Waste per person fell 3.1 per cent in England, but likely to miss interim 2028 target

Figures published by Defra show that residual waste arisings - excluding major mineral waste - reduced 558.8kg per person in 2022, following an unexpected rise in 2021. 

According to data published by Defra today (4 April), England is unlikely to hit the interim target set in the Government’s recent Environmental Improvement Plan of a 24 per cent reduction in residual waste per person by 2028 as measured against 2019 figures.

Graph showing trend of residual waste arising in England against targetsIn 2022, the estimated amount of residual waste, excluding major mineral wastes (predominantly waste from the construction and demolition sector), per person in England was 3.1 per cent lower than 2021 and 2.8 per cent lower than the baseline target of 2019 (574.8 kilograms per person).

The total amount of waste, excluding major mineral wastes, sent for disposal in 2022 fell to 31.9 million tonnes, a 2.2 per cent decrease, less than the per capita reduction due to England’s increasing population (estimated to have risen by 552,000 between 2021 and 2022).

Waste going to landfill continues to decline at a faster rate, from 238.0 kgs per person to 226.8 in 2022 (4.7%).

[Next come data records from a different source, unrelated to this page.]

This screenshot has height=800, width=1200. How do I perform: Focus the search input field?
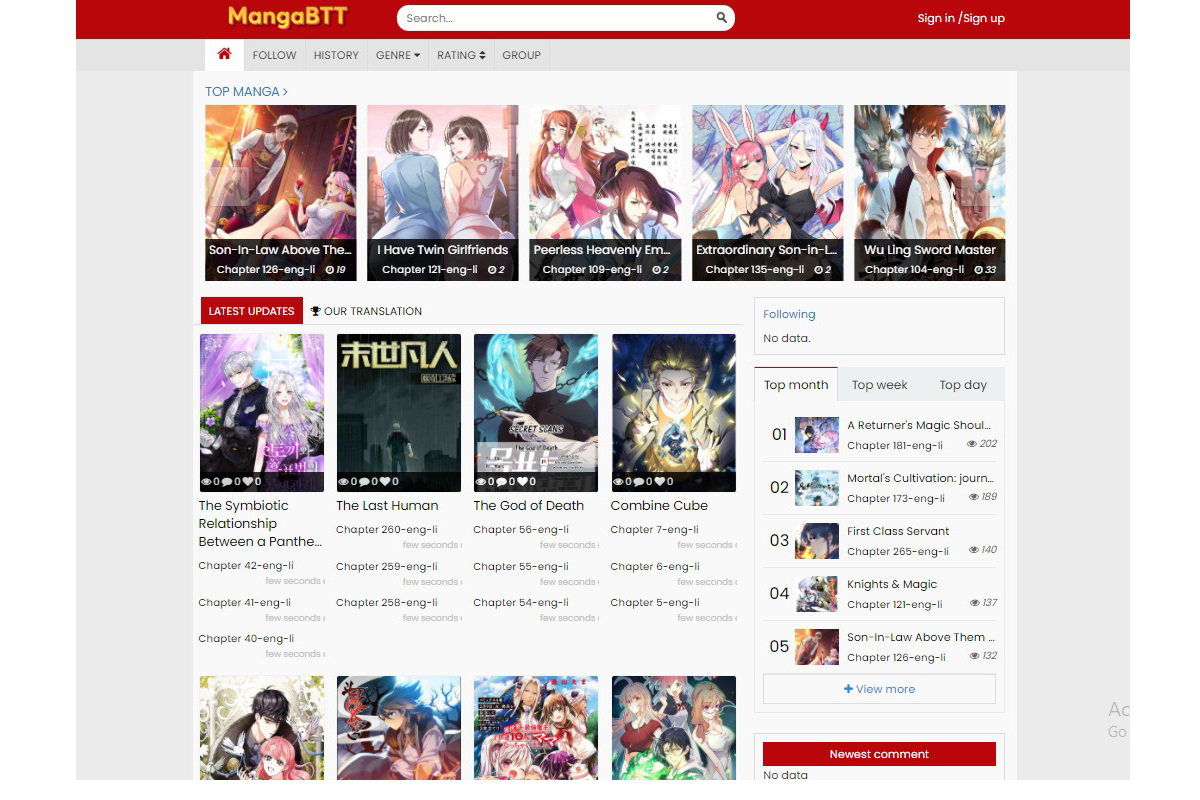pyautogui.click(x=555, y=18)
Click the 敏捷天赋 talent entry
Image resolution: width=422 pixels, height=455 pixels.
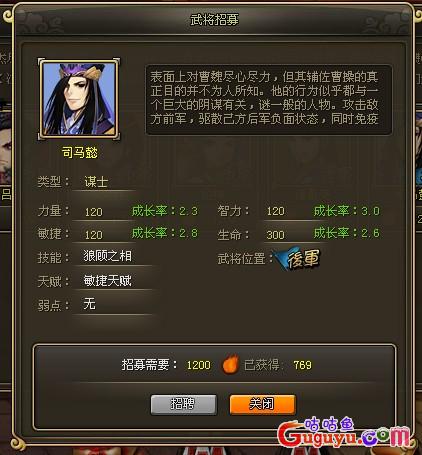coord(107,281)
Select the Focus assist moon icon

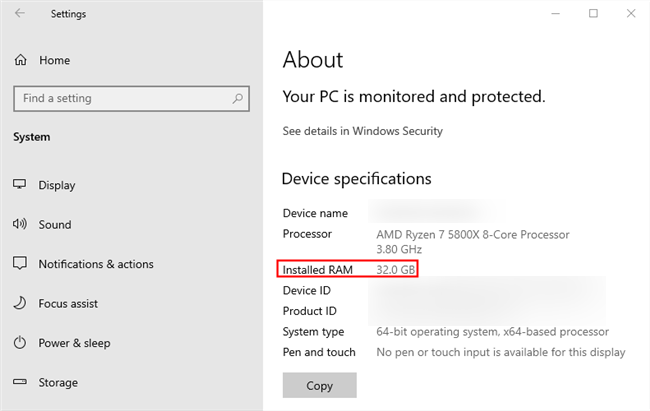20,303
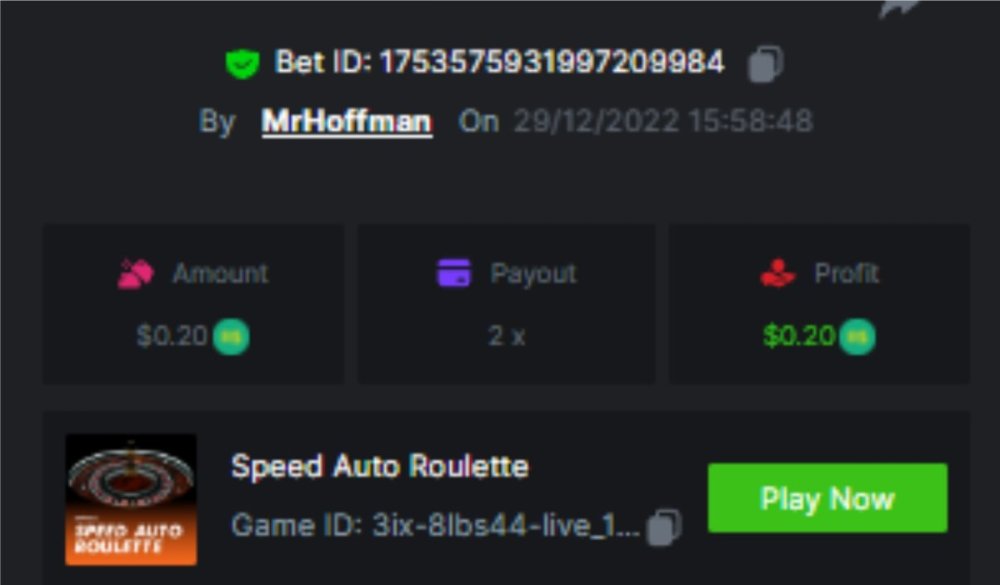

However, the amount sent to incineration (including Energy from Waste) increased 7 per cent on the previous year, rising from 286.7 kilograms per person to 306.8 kilograms per person; an increase of 1.4 million tonnes to 17.5 million tonnes (8.7 per cent).

While the amount of waste sent to EfW rose, the quantity sent outside the UK for energy recovery fell from 2.8 million tonnes in 2021 to 1.4 million tonnes in 2022.

Overall, the level of permitted landfill capacity continues to fall, to 345.7 million cubic metres (less than half of the permitted space available in 2000/01).

Commenting on the data, Diane Crowe, Group Sustainability Director for Reconomy, said: “This data shines a spotlight on the amount of waste we are creating which cannot be recycled or reused and therefore must be sent to landfill or incineration.

“These methods both have negative consequences for the environment, so it is encouraging to see the amount of residual waste produced is falling. Likewise, there has been a notable downtick over the past few years in the amount of residual waste sent to landfill, damaging ambitions of a more circular economy.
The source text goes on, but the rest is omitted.